_SUPPLIED ENTRIES:_

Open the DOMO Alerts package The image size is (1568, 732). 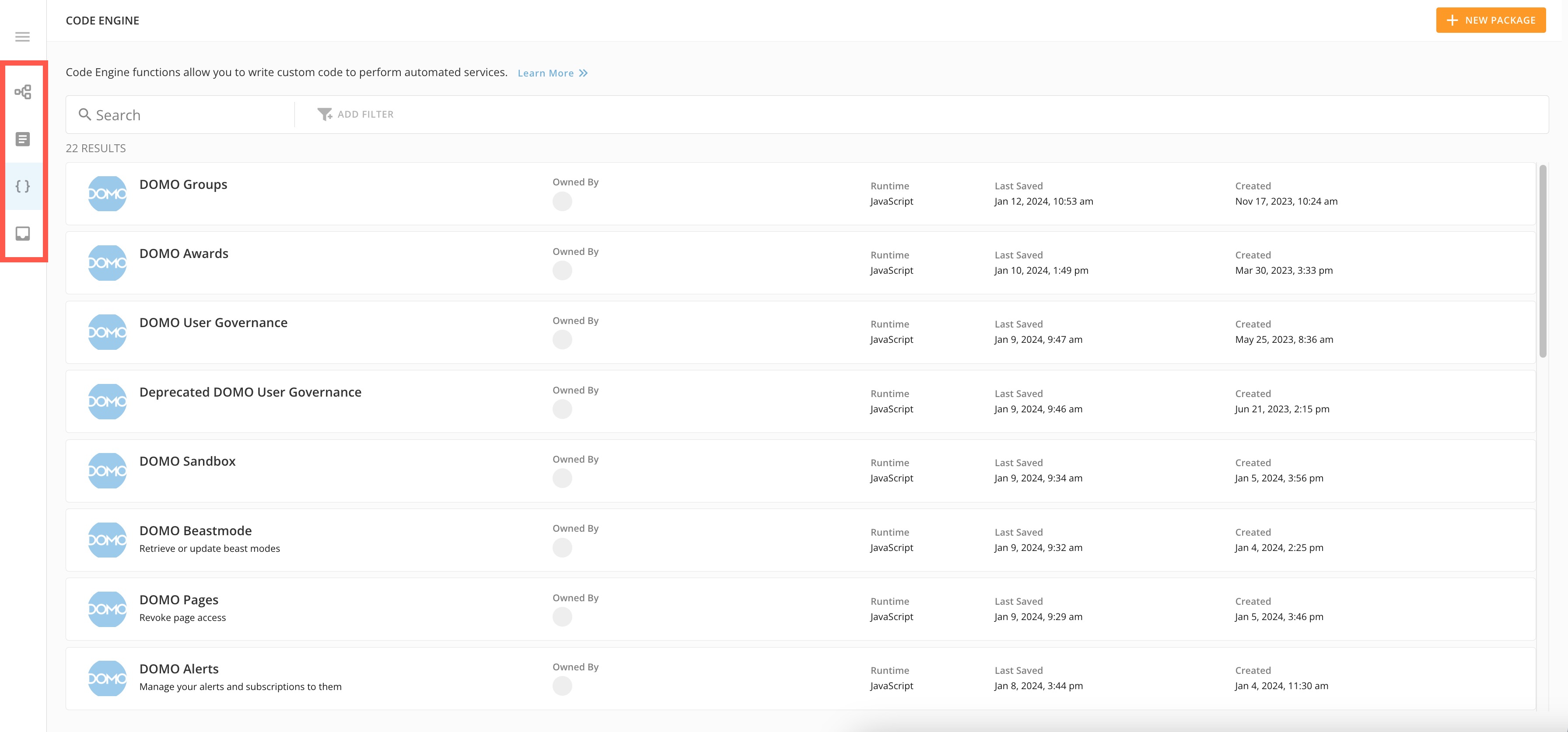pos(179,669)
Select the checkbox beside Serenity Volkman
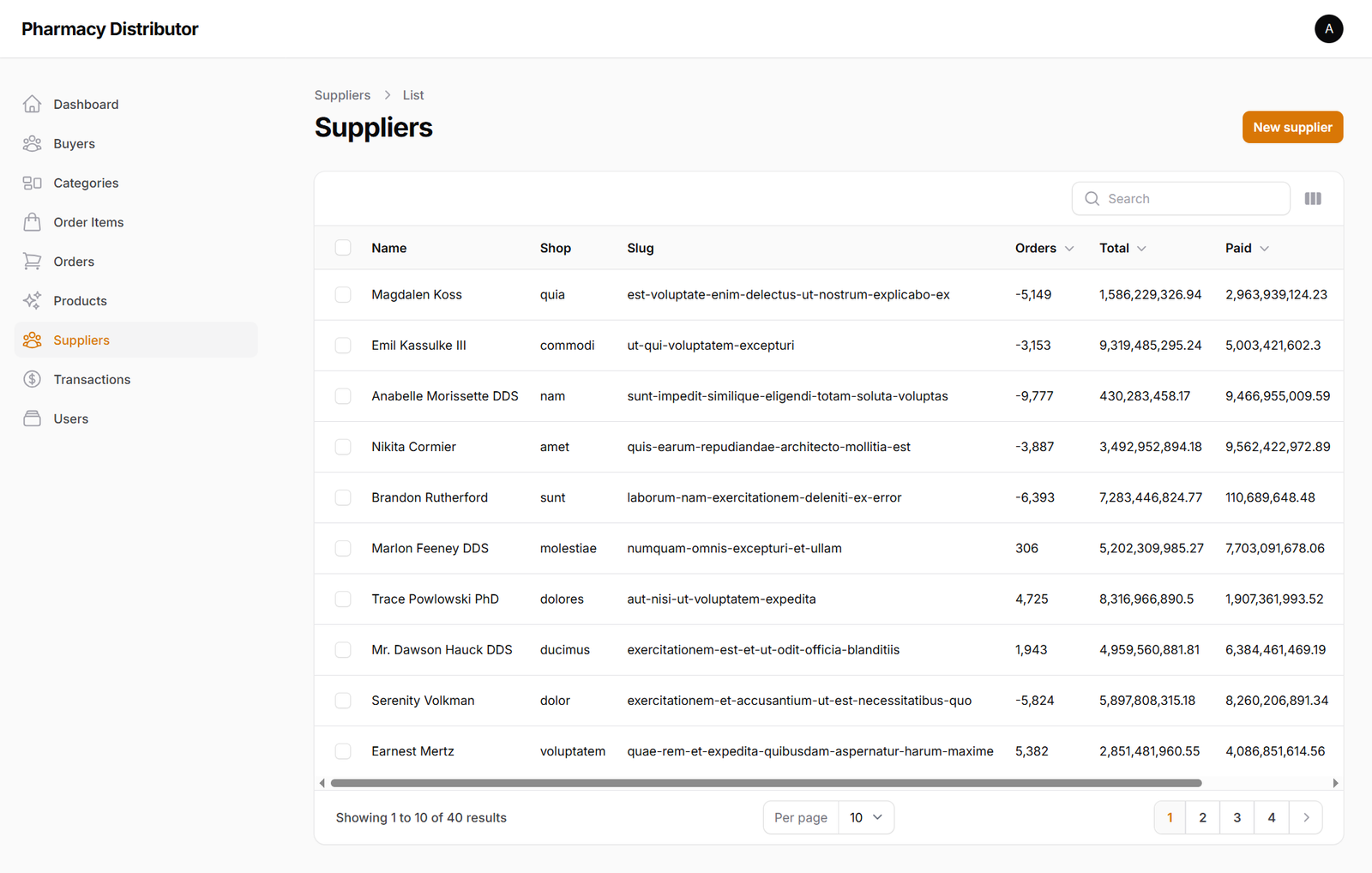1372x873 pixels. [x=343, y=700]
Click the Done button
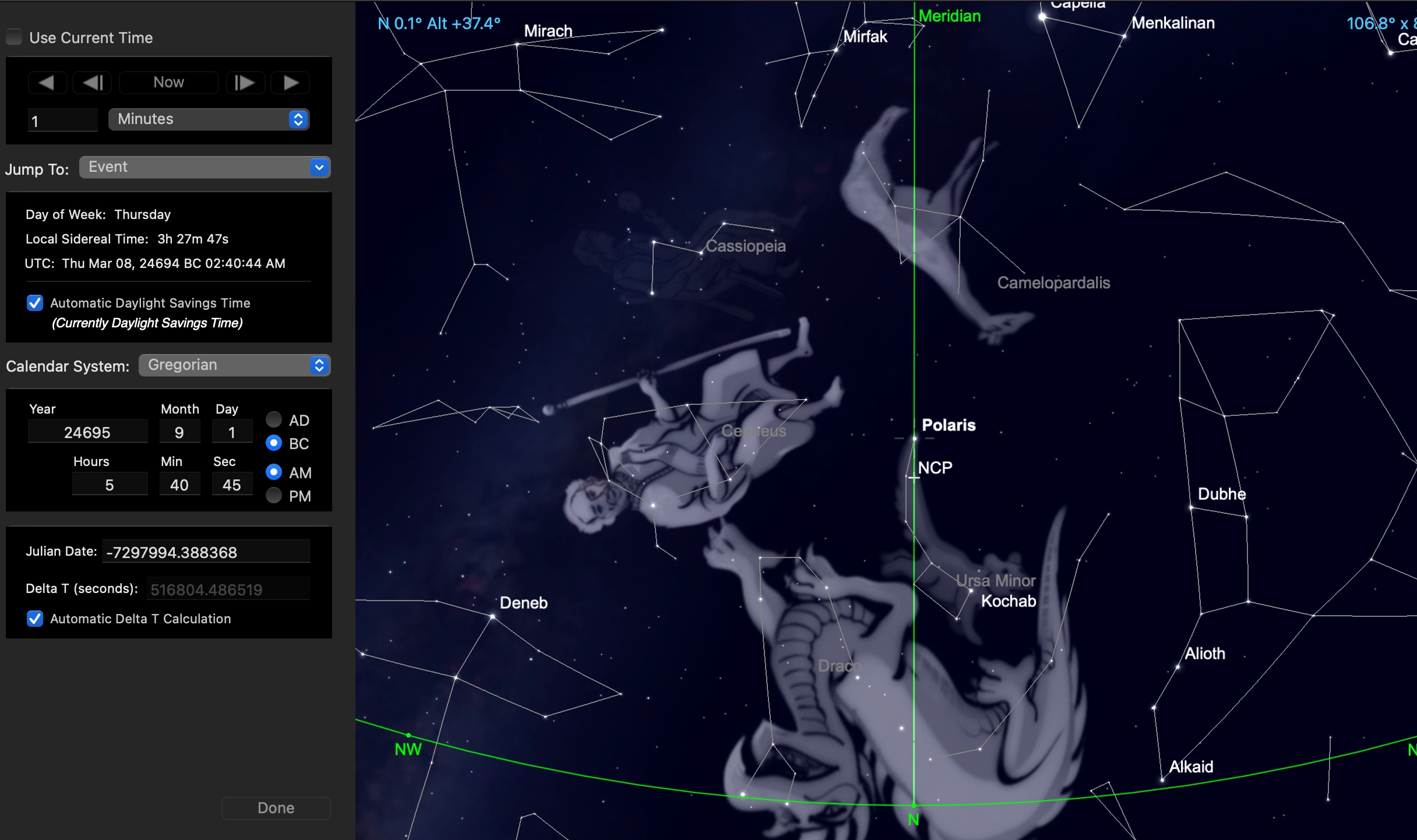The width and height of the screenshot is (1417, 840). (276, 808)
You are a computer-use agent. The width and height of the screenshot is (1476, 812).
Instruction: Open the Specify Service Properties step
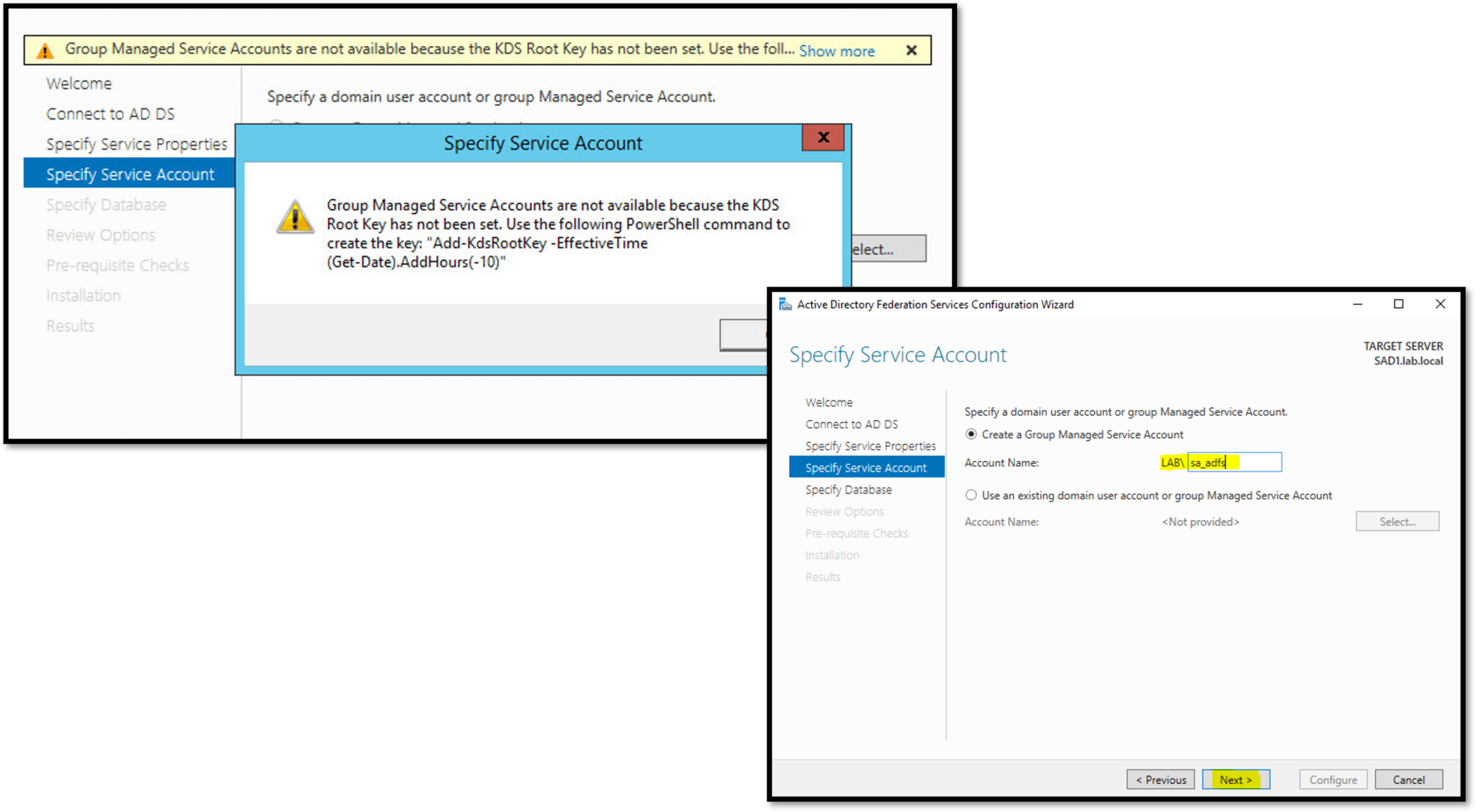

_GOAL OF THE EXERCISE:_ Give back exactly the lines from the one containing "You are a computer-use" through the last line above, both included, and none of the pictures.

_WRITTEN SOLUTION:_
You are a computer-use agent. The width and height of the screenshot is (1476, 812).
Instruction: Open the Specify Service Properties step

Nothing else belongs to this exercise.